Gran Encantat is a mountain peak of Catalonia, Spain. Located in the Pyrenees, it is the higher of the two peaks (the other being the Petit Encantat) of the Els Encantats mountain, with an altitude of 2748 m above sea level. It is the tallest point on the Els Encantas twin peaks, the shorter being Petit Encantat, which at 2733 m is only 12 m shorter than Gran Encantat. Gran Encantat towers over the picturesque reservoir of Estany de Sant Maurici, and to the east Pica d'Estats (the tallest mountain in Catalonia) can be seen. Gran Encantat is also a climbing destination, with many people climbing, hiking and scrambling in the summer. The mountain is ideal for these activities as it is around 5 kilometres from the small town of Espot. The route from Espot is easily walkable alongside the Riu Escrita river which runs through a classic Pyrenean valley.

==Description==
The mountain has a jagged shape with two rocky peaks which make up Els Encantats. Said peaks are separated by a gorge that runs down the middle of the massif. The barren and rugged landscape makes way for pine forests as the altitude decreases. Northwest of the mountain, the Estany de Sant Maurici reservoir lies: a lake which sometimes appears turquoise in summer.

==Geology==
Gran Encantat consists of metamorphic rocks, which come from the transformation of sedimentary rocks through high temperature and pressure.

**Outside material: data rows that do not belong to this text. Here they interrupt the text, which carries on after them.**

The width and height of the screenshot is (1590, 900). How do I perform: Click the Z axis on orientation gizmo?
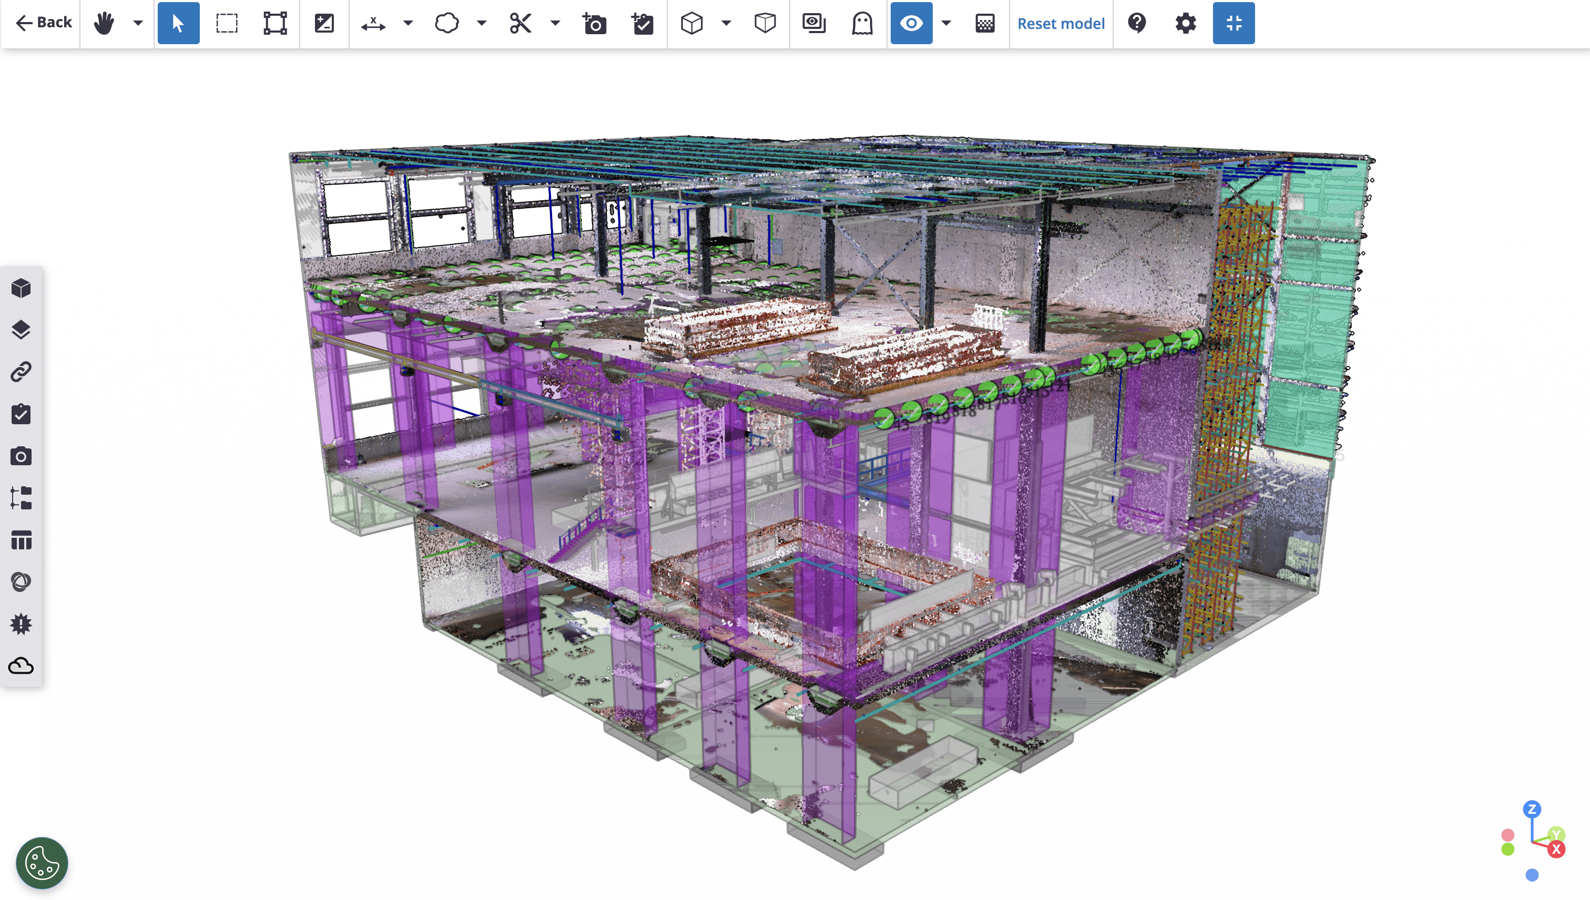(x=1532, y=809)
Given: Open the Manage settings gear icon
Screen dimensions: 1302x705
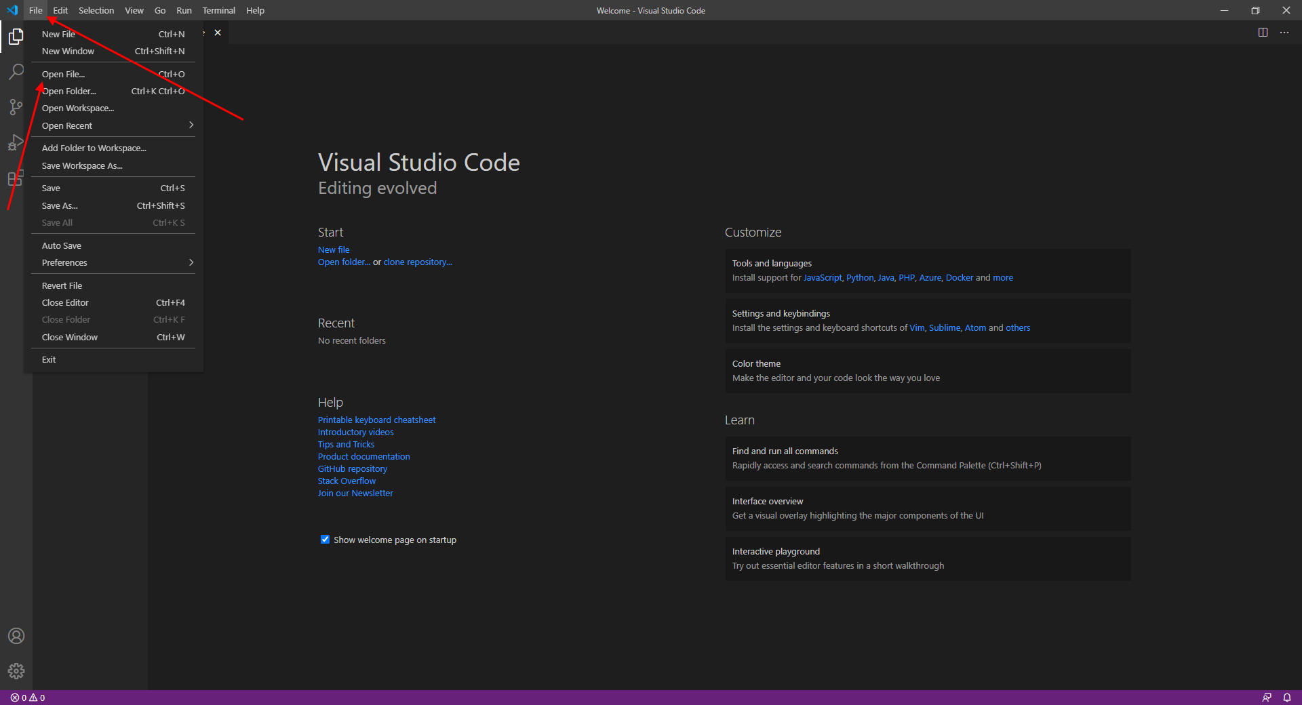Looking at the screenshot, I should (x=16, y=671).
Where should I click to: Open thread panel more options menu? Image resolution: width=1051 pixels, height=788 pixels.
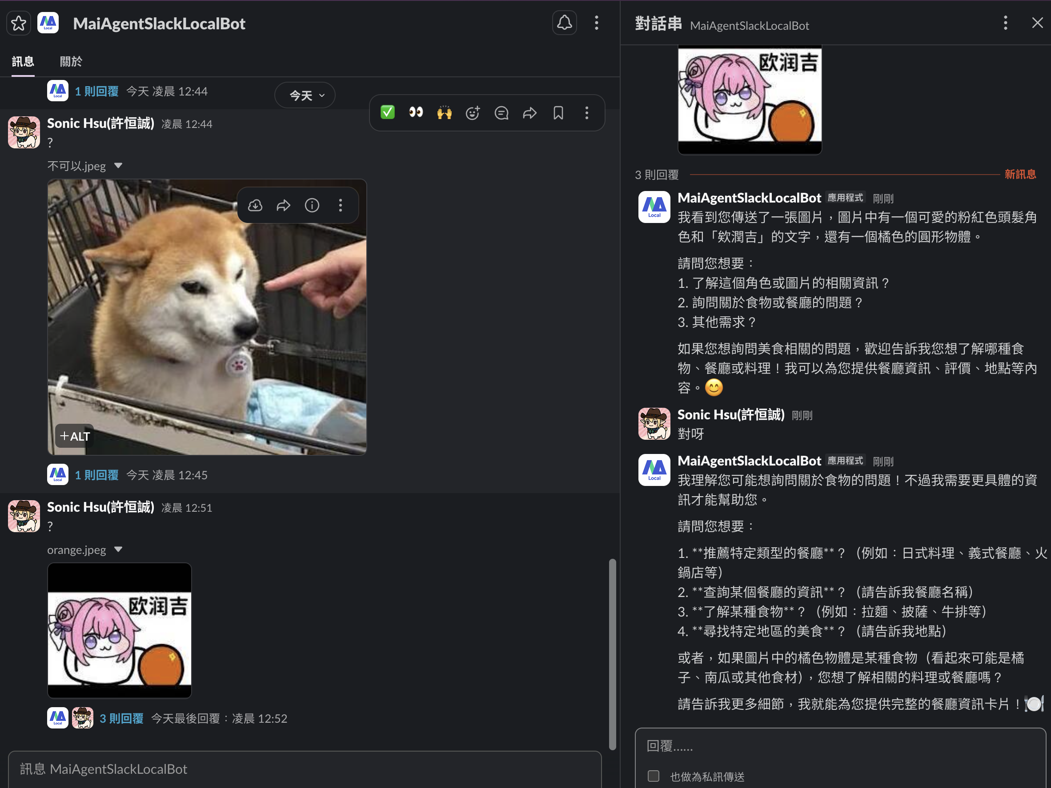pyautogui.click(x=1005, y=23)
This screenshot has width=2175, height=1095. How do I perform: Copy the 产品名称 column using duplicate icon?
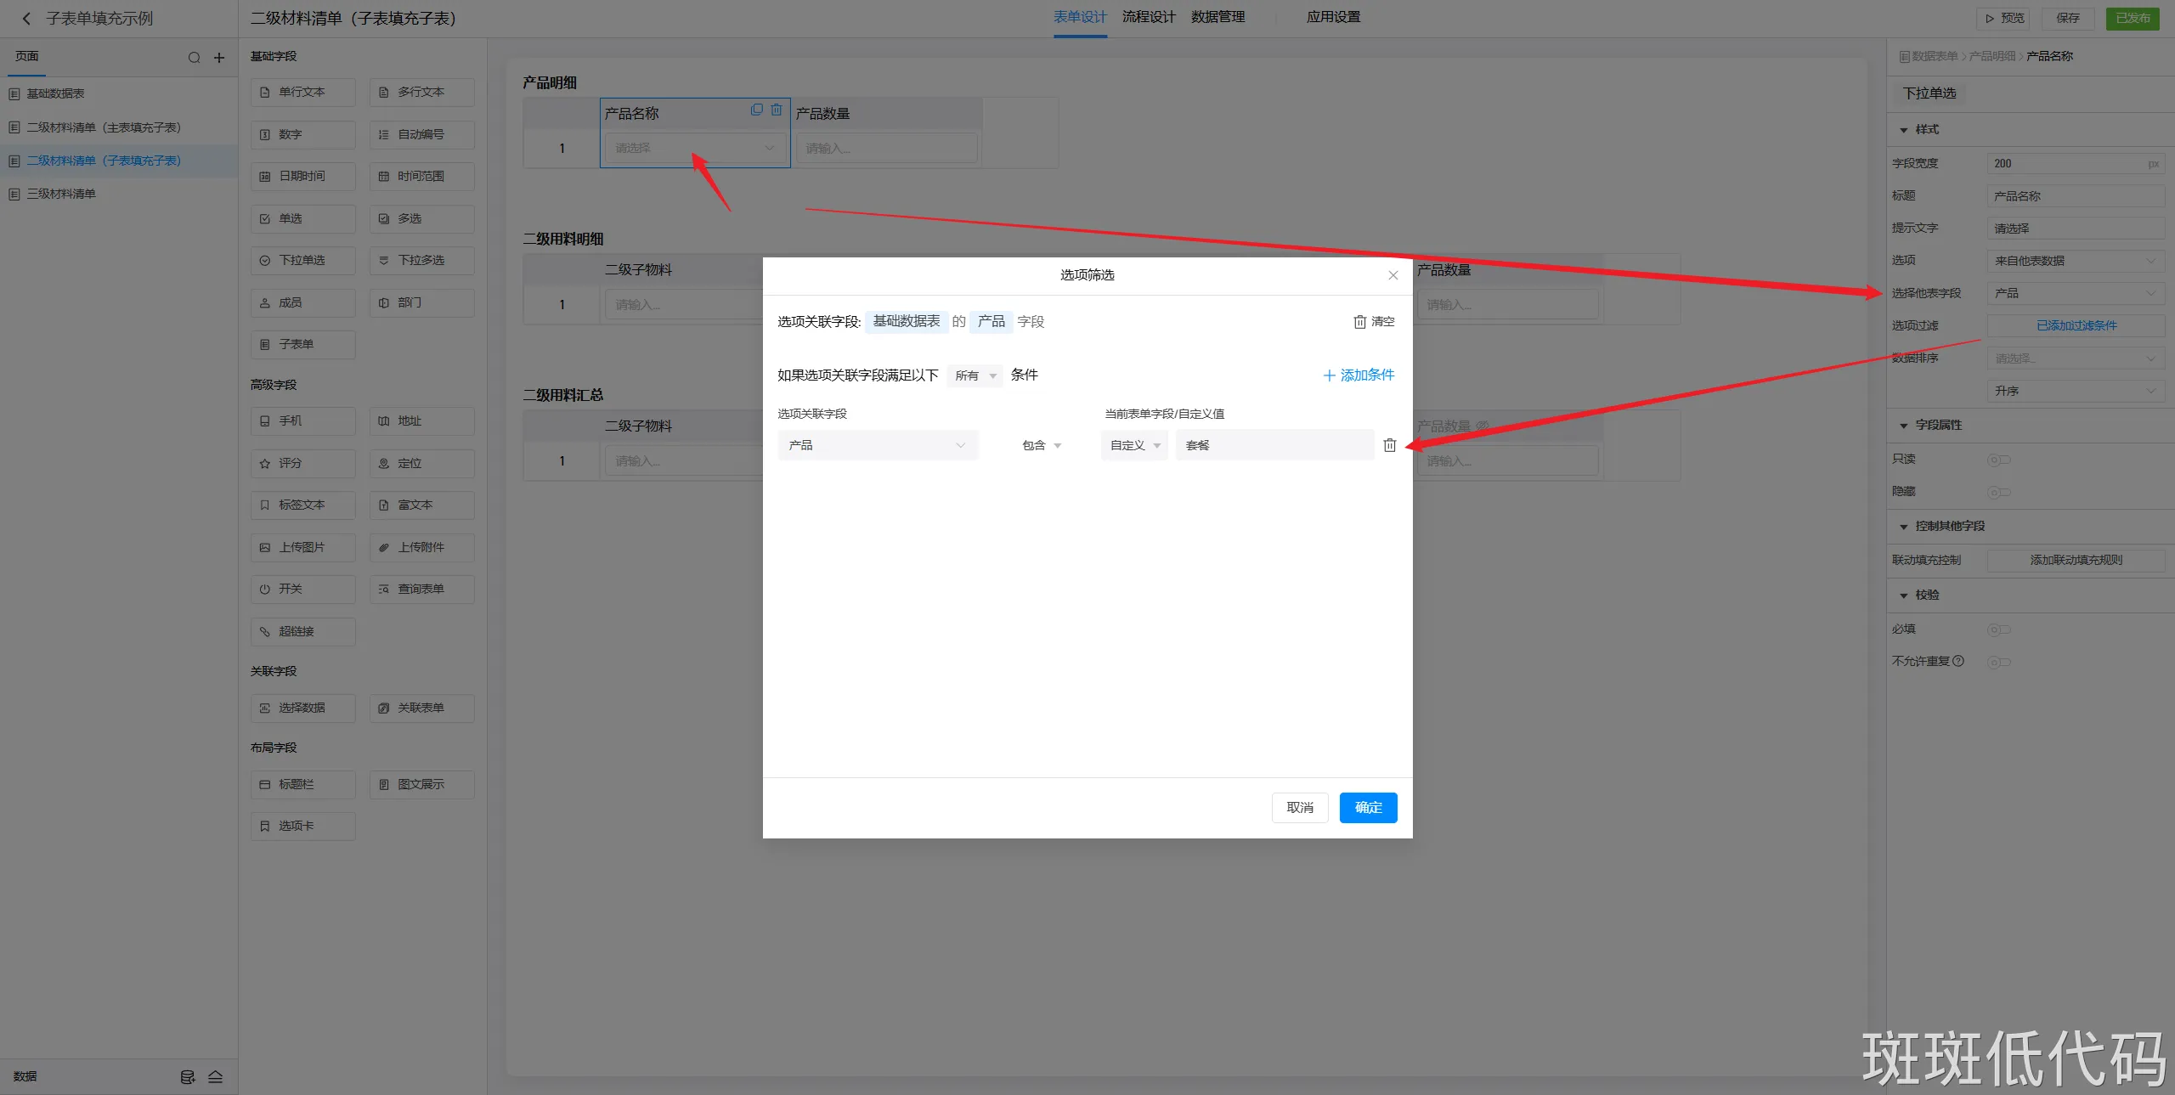[756, 110]
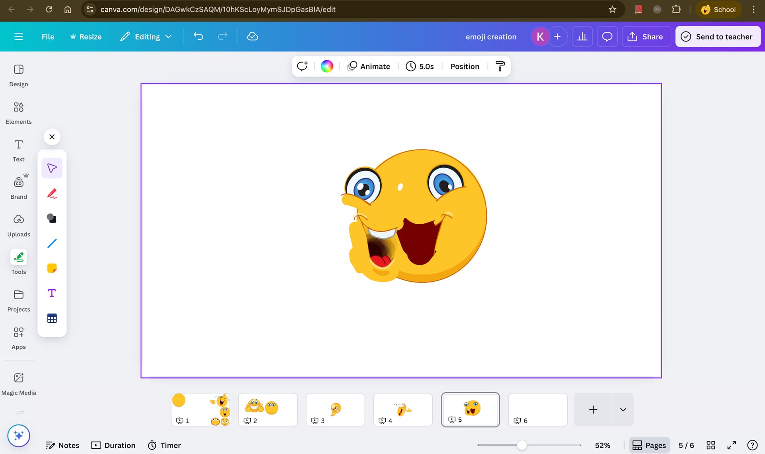This screenshot has width=765, height=454.
Task: Enter fullscreen present mode
Action: (732, 445)
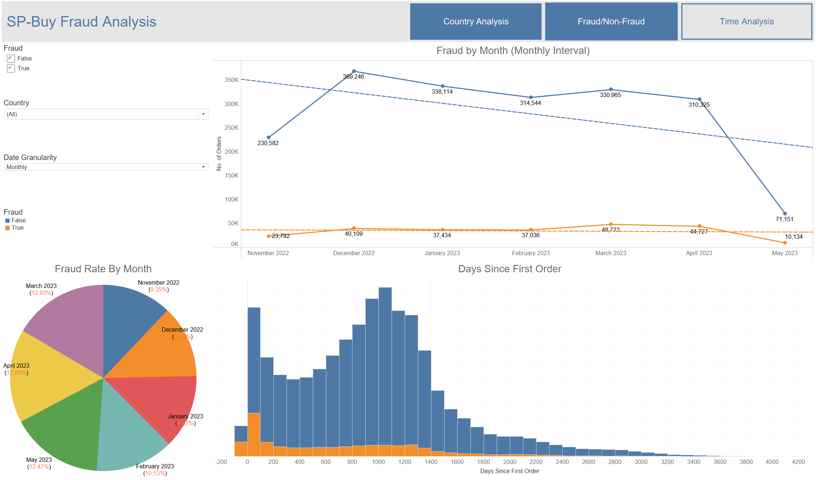
Task: Click the November 2022 data point 230,582
Action: 269,137
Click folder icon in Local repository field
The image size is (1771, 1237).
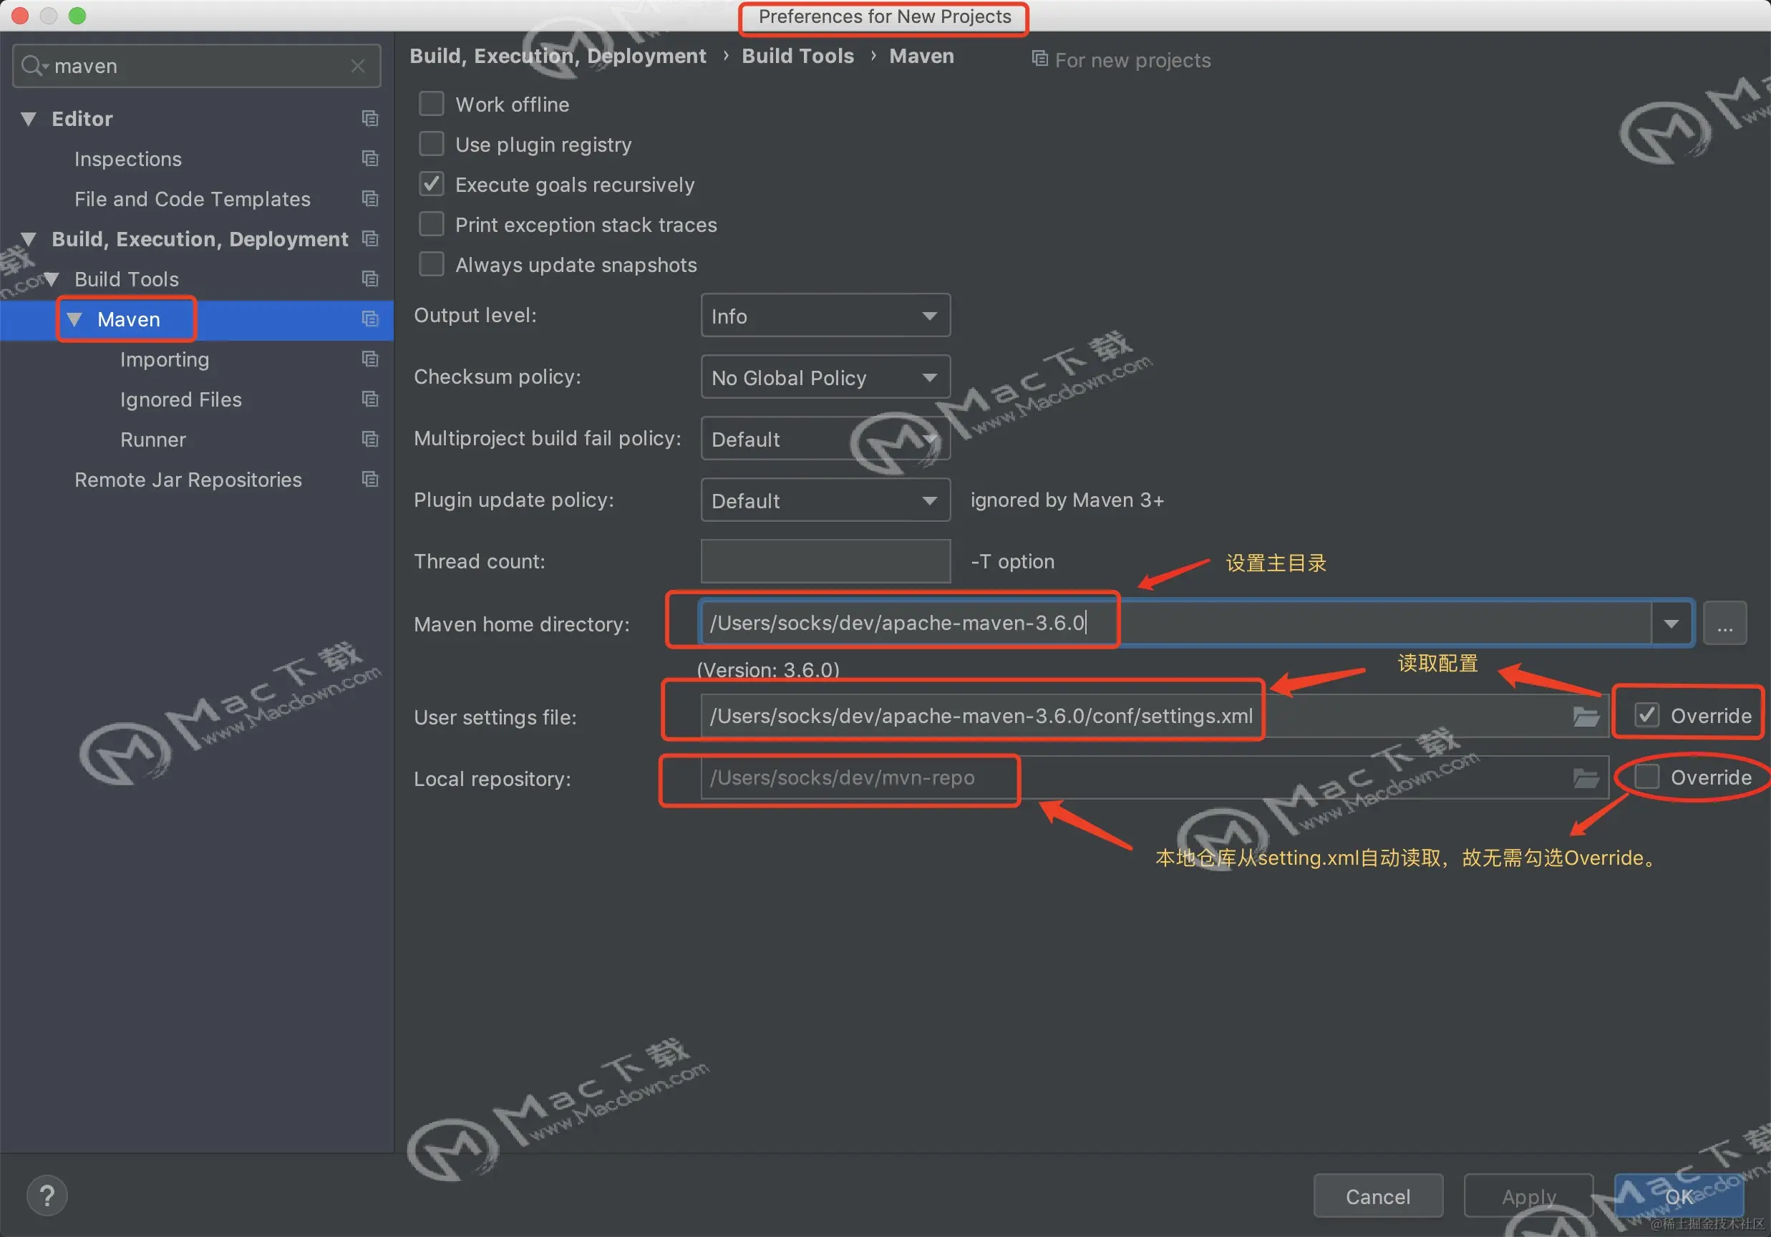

Petrographically, the Escrita valley is formed by the sam granite of the Pyrenean axis; but these two peaks are made of folded slate and calcareous rock.

==Etymology==
The name comes, like that of many other mountains, from an ancient legend. It seems that two hunters, one Sunday morning, wanting to be the first to hunt down the chamois, did not attend Sunday mass, for which they were cursed, remaining petrified forever, turned into those two vertical peaks.

==Mountaineering==
The first ascents of the Gran Encantado, by the normal route, carried out in 1901, are attributed to Negrín, Romeo, Salles and Ciffre, according to the Pyrenean Patrice de Bellefont. The Enchanted Little One was climbed, the following year, by Astorg, Castagne and Brulle. According to Bellefont, also the Central Canal (currently the normal route in winter), was traced for the first time in 1936, by the Italian climber Emilio Comici.

However, in Catalonia, it is traditionally considered that Mosén Jaime Oliveras was the first to climb this mountain (the Great Enchanted) in 1910. The truth is that, in the summer of 1911 and alone, he climbed the Little Enchanted, having to overcome infinite difficulties and running obvious dangers. This rise had an impact that the others did not, possibly because of the popularity that Oliveras enjoyed among the society of the time.4

Today there are many mountaineers or climbers who try any of the normal routes of ascent. The busiest is that of Gran Encantado, through the Monestero valley, with a graduation of "not very difficult", despite the fact that some sections are quite risky and dangerous. The Little Enchanted One is usually climbed from the gorge, but the climb of these 100 meters is classified as "very difficult" (4th degree steps) since it is a vertical rock wall that is not very safe. The descent is done by abseiling (double rope) by the same route by which it has been climbed.